These ubiquitous, spooky folk tales exist everywhere, and a lot of them take surprisingly similar forms. How does a single story like the one often called “Humans Can Lick Too” or "The Licked Hand" make its way into every slumber party in America? Thrillist recently investigated the question with a few experts, finding that most of these stories have very deep roots.

In the case of The Licked Hand, its origins go back more than a century. In the 1990s, Snopes found that a similar motif dates back to an Englishman’s diary entry from 1871. In it, the diary keeper, Dearman Birchall, retold a story he heard at a party of a man whose wife woke him up in the middle of the night, urging him to go investigate what sounded like burglars in their home. He told his wife that it was only the dog, reaching out his hand. He felt the dog lick his hand … but in the morning, all his valuables were gone: He had clearly been robbed.

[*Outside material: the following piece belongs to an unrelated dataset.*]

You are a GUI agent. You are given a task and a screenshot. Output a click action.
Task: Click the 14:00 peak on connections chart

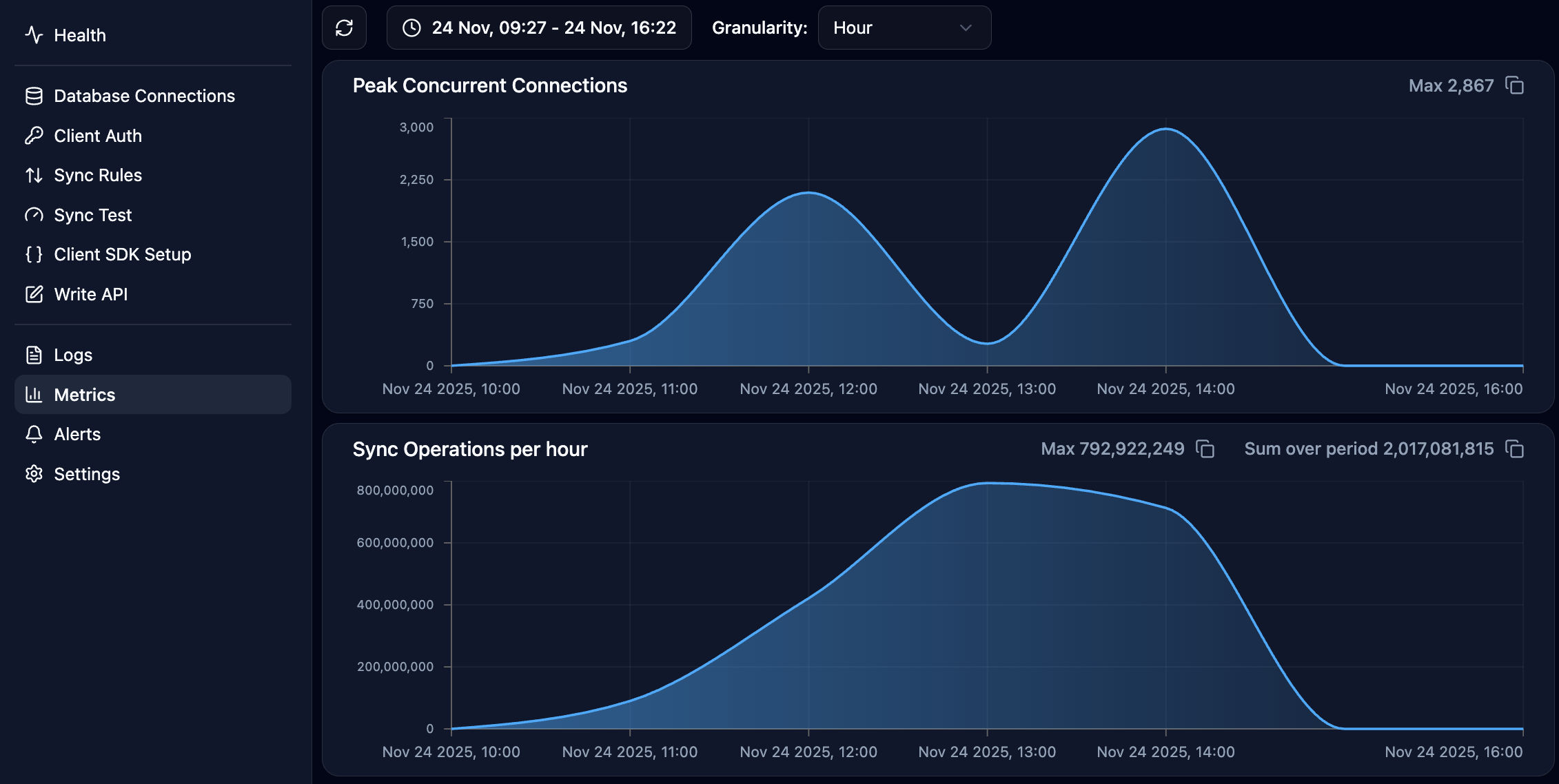point(1165,130)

A similar theme shows up in the short story “The Diary of Mr. Poynter,” published in 1919 by M.R. James. In it, a character dozes off in an armchair, and thinks that he is petting his dog. It turns out, it’s some kind of hairy human figure that he flees from. The story seems to have evolved from there into its presently popular form, picking up steam in the 1960s. As with any folk tale, its exact form changes depending on the teller: sometimes the main character is an old lady, other times it’s a young girl.

You’ll probably hear these stories in the context of happening to a “friend of a friend,” making you more likely to believe the tale. It practically happened to someone you know! Kind of! The setting, too, is probably somewhere nearby. It might be in your neighborhood, or down by the local railroad tracks.

Thrillist spoke to Dr. Joseph Stubbersfield, a researcher in the UK who studies urban legends, who says the kind of stories that spread widely contain both social information and emotional resonance. Meaning they contain a message—you never know who’s lurking in your house—and are evocative.

If something is super scary or gross, you want to share it. Stories tend to warn against something: A study of English-language urban legends circulating online found that most warned listeners about the hazards of life (poisonous plants, dangerous animals, dangerous humans) rather than any kind of opportunities. We like to warn each other of the dangers that could be lurking around every corner, which makes sense considering our proven propensity to focus on and learn from negative information. And yes, that means telling each other to watch out for who’s licking our hands in the middle of the night.

Just something to keep in mind as you eagerly await Jezebel’s annual scary story contest.